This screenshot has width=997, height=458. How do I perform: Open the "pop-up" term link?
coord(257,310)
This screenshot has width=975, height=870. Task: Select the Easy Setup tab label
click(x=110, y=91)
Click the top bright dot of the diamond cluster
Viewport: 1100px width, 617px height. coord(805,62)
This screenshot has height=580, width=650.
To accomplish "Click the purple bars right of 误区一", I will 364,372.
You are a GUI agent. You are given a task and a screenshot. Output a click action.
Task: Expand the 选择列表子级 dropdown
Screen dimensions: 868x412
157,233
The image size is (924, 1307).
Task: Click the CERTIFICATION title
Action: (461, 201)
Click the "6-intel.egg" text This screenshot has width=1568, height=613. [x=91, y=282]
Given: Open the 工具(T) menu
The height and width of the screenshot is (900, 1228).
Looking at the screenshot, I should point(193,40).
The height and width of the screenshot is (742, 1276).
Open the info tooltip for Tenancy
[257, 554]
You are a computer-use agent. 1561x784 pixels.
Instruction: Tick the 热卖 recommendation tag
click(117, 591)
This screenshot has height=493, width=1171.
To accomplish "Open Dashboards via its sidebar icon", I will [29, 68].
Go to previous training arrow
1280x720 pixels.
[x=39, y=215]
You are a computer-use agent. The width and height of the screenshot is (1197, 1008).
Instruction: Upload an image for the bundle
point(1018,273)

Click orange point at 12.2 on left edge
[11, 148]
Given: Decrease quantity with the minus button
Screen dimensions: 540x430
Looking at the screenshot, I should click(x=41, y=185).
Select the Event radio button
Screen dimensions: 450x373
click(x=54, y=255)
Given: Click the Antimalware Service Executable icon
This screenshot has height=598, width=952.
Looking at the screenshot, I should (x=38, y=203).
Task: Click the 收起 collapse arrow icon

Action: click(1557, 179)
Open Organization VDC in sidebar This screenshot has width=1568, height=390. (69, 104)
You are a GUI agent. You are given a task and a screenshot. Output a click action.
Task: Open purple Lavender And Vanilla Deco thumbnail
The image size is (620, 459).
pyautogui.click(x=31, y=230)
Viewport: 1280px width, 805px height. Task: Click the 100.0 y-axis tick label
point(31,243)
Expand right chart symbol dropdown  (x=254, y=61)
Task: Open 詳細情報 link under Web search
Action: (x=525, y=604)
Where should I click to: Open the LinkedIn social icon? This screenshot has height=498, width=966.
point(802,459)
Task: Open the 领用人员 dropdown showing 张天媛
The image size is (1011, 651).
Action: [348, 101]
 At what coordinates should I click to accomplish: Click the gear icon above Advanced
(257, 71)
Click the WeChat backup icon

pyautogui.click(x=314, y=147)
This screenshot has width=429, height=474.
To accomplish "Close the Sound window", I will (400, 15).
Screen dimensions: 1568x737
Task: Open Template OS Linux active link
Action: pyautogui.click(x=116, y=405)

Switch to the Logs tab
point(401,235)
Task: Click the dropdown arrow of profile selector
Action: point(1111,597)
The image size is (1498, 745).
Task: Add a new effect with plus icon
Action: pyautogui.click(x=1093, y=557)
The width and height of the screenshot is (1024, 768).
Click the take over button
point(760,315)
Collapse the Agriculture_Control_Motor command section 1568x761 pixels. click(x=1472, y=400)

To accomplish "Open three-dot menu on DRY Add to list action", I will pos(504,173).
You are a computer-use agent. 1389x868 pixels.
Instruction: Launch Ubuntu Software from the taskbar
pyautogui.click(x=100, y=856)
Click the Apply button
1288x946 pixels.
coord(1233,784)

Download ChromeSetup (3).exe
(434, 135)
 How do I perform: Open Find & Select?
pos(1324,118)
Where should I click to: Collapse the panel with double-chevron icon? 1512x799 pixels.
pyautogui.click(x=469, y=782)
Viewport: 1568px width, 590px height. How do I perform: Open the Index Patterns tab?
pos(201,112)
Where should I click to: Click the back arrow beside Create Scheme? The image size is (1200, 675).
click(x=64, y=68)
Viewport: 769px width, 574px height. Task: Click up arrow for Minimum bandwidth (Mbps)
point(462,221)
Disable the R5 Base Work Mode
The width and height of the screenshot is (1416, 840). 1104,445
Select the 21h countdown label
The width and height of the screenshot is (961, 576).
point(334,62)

##########

*EXERCISE INSTRUCTIONS*. Would you output the material above once more, exactly as given?

*RESPONSE TO THIS TASK*.
This screenshot has width=997, height=458. How do I perform: Open the "pop-up" term link?
coord(257,310)
This screenshot has width=975, height=870. Task: Select the Easy Setup tab label
click(x=110, y=91)
Click the top bright dot of the diamond cluster
Viewport: 1100px width, 617px height. coord(805,62)
This screenshot has height=580, width=650.
To accomplish "Click the purple bars right of 误区一", I will 364,372.
You are a GUI agent. You are given a task and a screenshot. Output a click action.
Task: Expand the 选择列表子级 dropdown
Screen dimensions: 868x412
157,233
The image size is (924, 1307).
Task: Click the CERTIFICATION title
Action: (461, 201)
Click the "6-intel.egg" text This screenshot has width=1568, height=613. [x=91, y=282]
Given: Open the 工具(T) menu
The height and width of the screenshot is (900, 1228).
Looking at the screenshot, I should point(193,40).
The height and width of the screenshot is (742, 1276).
Open the info tooltip for Tenancy
[257, 554]
You are a computer-use agent. 1561x784 pixels.
Instruction: Tick the 热卖 recommendation tag
click(117, 591)
This screenshot has height=493, width=1171.
To accomplish "Open Dashboards via its sidebar icon", I will [29, 68].
Go to previous training arrow
1280x720 pixels.
[x=39, y=215]
You are a computer-use agent. The width and height of the screenshot is (1197, 1008).
Instruction: Upload an image for the bundle
point(1018,273)

Click orange point at 12.2 on left edge
[11, 148]
Given: Decrease quantity with the minus button
Screen dimensions: 540x430
Looking at the screenshot, I should click(x=41, y=185).
Select the Event radio button
Screen dimensions: 450x373
click(x=54, y=255)
Given: Click the Antimalware Service Executable icon
This screenshot has height=598, width=952.
Looking at the screenshot, I should (x=38, y=203).
Task: Click the 收起 collapse arrow icon

Action: click(1557, 179)
Open Organization VDC in sidebar This screenshot has width=1568, height=390. (69, 104)
You are a GUI agent. You are given a task and a screenshot. Output a click action.
Task: Open purple Lavender And Vanilla Deco thumbnail
The image size is (620, 459).
pyautogui.click(x=31, y=230)
Viewport: 1280px width, 805px height. Task: Click the 100.0 y-axis tick label
point(31,243)
Expand right chart symbol dropdown  (x=254, y=61)
Task: Open 詳細情報 link under Web search
Action: (x=525, y=604)
Where should I click to: Open the LinkedIn social icon? This screenshot has height=498, width=966.
point(802,459)
Task: Open the 领用人员 dropdown showing 张天媛
The image size is (1011, 651).
Action: [348, 101]
 At what coordinates should I click to accomplish: Click the gear icon above Advanced
(257, 71)
Click the WeChat backup icon

pyautogui.click(x=314, y=147)
This screenshot has width=429, height=474.
To accomplish "Close the Sound window", I will (400, 15).
Screen dimensions: 1568x737
Task: Open Template OS Linux active link
Action: pyautogui.click(x=116, y=405)

Switch to the Logs tab
point(401,235)
Task: Click the dropdown arrow of profile selector
Action: point(1111,597)
The image size is (1498, 745).
Task: Add a new effect with plus icon
Action: pyautogui.click(x=1093, y=557)
The width and height of the screenshot is (1024, 768).
Click the take over button
point(760,315)
Collapse the Agriculture_Control_Motor command section 1568x761 pixels. click(x=1472, y=400)

To accomplish "Open three-dot menu on DRY Add to list action", I will pos(504,173).
You are a computer-use agent. 1389x868 pixels.
Instruction: Launch Ubuntu Software from the taskbar
pyautogui.click(x=100, y=856)
Click the Apply button
1288x946 pixels.
coord(1233,784)

Download ChromeSetup (3).exe
(434, 135)
 How do I perform: Open Find & Select?
pos(1324,118)
Where should I click to: Collapse the panel with double-chevron icon? 1512x799 pixels.
pyautogui.click(x=469, y=782)
Viewport: 1568px width, 590px height. How do I perform: Open the Index Patterns tab?
pos(201,112)
Where should I click to: Click the back arrow beside Create Scheme? The image size is (1200, 675).
click(x=64, y=68)
Viewport: 769px width, 574px height. Task: Click up arrow for Minimum bandwidth (Mbps)
point(462,221)
Disable the R5 Base Work Mode
The width and height of the screenshot is (1416, 840). 1104,445
Select the 21h countdown label
The width and height of the screenshot is (961, 576).
point(334,62)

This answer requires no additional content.